Sono 29 gli italiani trattenuti dalle autorità israeliane dopo l’intervento contro le imbarcazioni dirette verso la Striscia di Gaza. Tra loro anche il deputato del Movimento 5 Stelle Dario Carotenuto (Leggi l’intervista). Le navi sono state intercettate dalla marina israeliana e indirizzate verso il porto di Ashdod. Durante la giornata erano circolate notizie anche sull’uso di proiettili di gomma contro gli attivisti.
La cautela di Palazzo Chigi
La risposta italiana passa tutta dalla diplomazia. La Farnesina ha chiesto all’ambasciatore italiano in Israele, Luca Ferrari, un ulteriore “passo formale” con le autorità israeliane per assicurare ai cittadini italiani “un trattamento dignitoso” e “la garanzia della loro incolumità”.

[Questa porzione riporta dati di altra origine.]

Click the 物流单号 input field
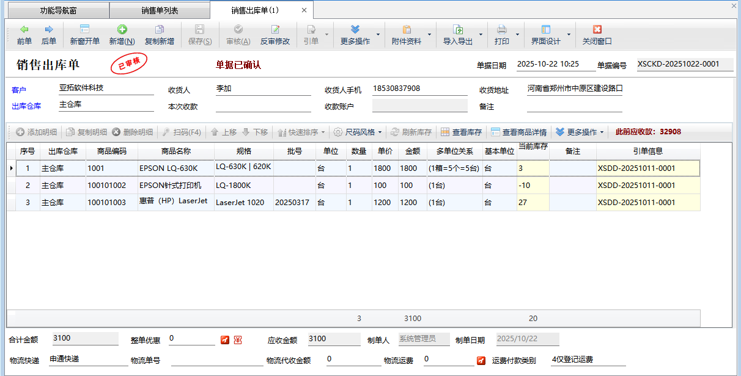741x376 pixels. 216,360
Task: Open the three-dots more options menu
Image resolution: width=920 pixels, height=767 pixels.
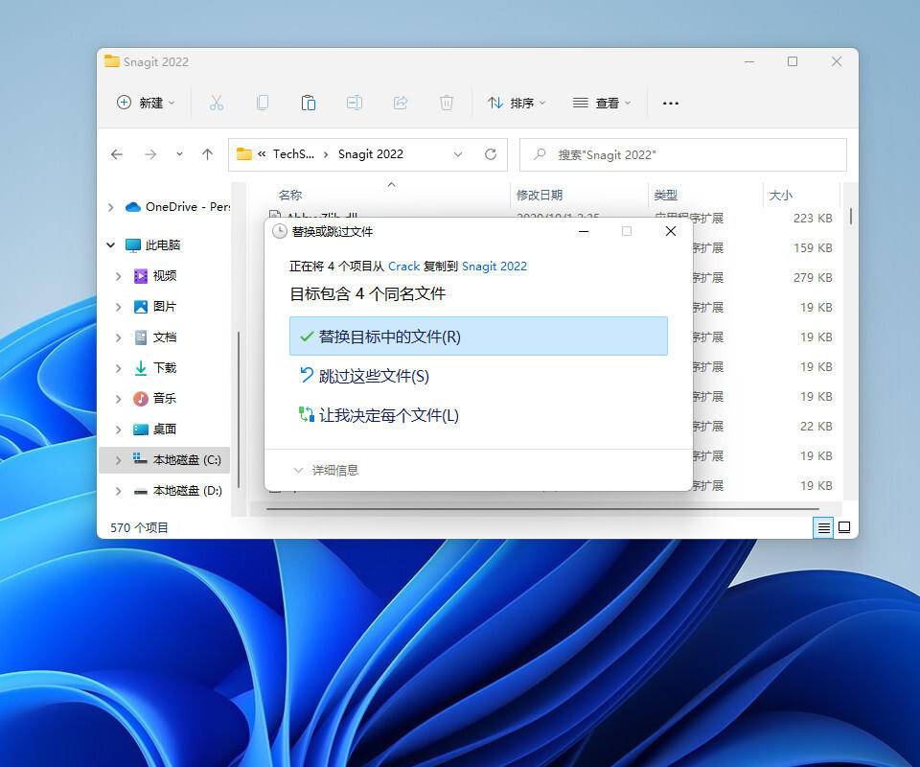Action: click(671, 103)
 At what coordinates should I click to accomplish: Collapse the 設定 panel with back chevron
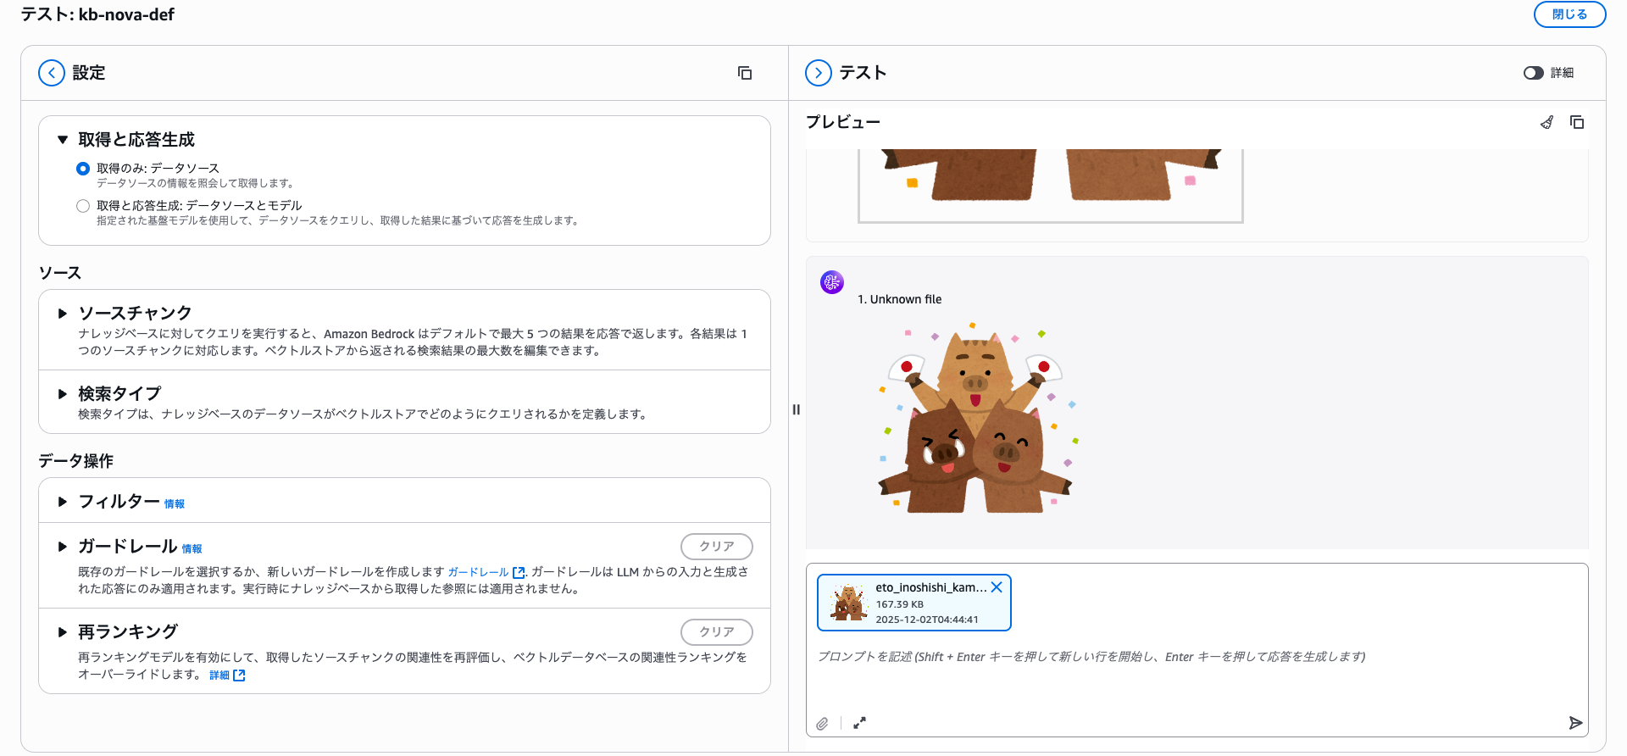(52, 73)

Il governo evita però qualsiasi attacco diretto a Israele. La linea è condivisa dalla presidente del Consiglio Giorgia Meloni e dal ministro degli Esteri Antonio Tajani, impegnati durante la giornata in un incontro con il primo ministro indiano Narendra Modi. Anche il vicepremier Matteo Salvini prende le distanze dal dossier: “Io mi fido del ministro degli Esteri. Non è una vicenda che sto seguendo”.
Una posizione che, secondo le opposizioni, conferma la volontà dell’esecutivo di non incrinare i rapporti con il governo Netanyahu, nonostante il crescente isolamento internazionale di Israele sulla guerra a Gaza.

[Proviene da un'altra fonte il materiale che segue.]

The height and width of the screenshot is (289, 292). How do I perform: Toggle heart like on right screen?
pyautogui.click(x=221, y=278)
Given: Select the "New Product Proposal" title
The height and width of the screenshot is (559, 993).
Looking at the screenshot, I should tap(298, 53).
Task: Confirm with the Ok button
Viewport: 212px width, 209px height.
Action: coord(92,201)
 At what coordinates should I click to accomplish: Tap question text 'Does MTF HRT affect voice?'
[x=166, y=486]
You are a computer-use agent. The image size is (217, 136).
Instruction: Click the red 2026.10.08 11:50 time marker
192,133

Le opposizioni: “Il Governo condanni l’atto di pirateria”
Durissimo il Movimento 5 Stelle. Il presidente Giuseppe Conte parla di “sequestro a mano armata, illegale e intollerabile” e chiede al governo di “reagire con fermezza, pretendendo l’immediata liberazione degli italiani”.
I capigruppo M5S Riccardo Ricciardi e Luca Pirondini accusano direttamente la premier: “Il governo Meloni condanni gravemente questo atto di vera e propria pirateria”. Poi l’affondo: “Non si trinceri dietro un silenzio che sa ogni giorno di più di complicità”. Anche la segretaria del Pd Elly Schlein chiede “al governo italiano e all’Unione europea” di “fare ogni pressione per liberare immediatamente questi attivisti umanitari”.
Dal Pd, il responsabile Esteri Peppe Provenzano attacca: “Che siano proiettili di gomma o meno poco importa, è l’ennesimo atto gravissimo e inaccettabile contro attivisti pacifici”. Poi la domanda rivolta all’esecutivo: “Cos’altro deve accadere per sospendere l’Accordo di associazione Ue-Israele?”. Sulla stessa linea Angelo Bonelli di Avs, che invita Tajani a “portare immediatamente in Consiglio dei ministri le sanzioni contro Israele”.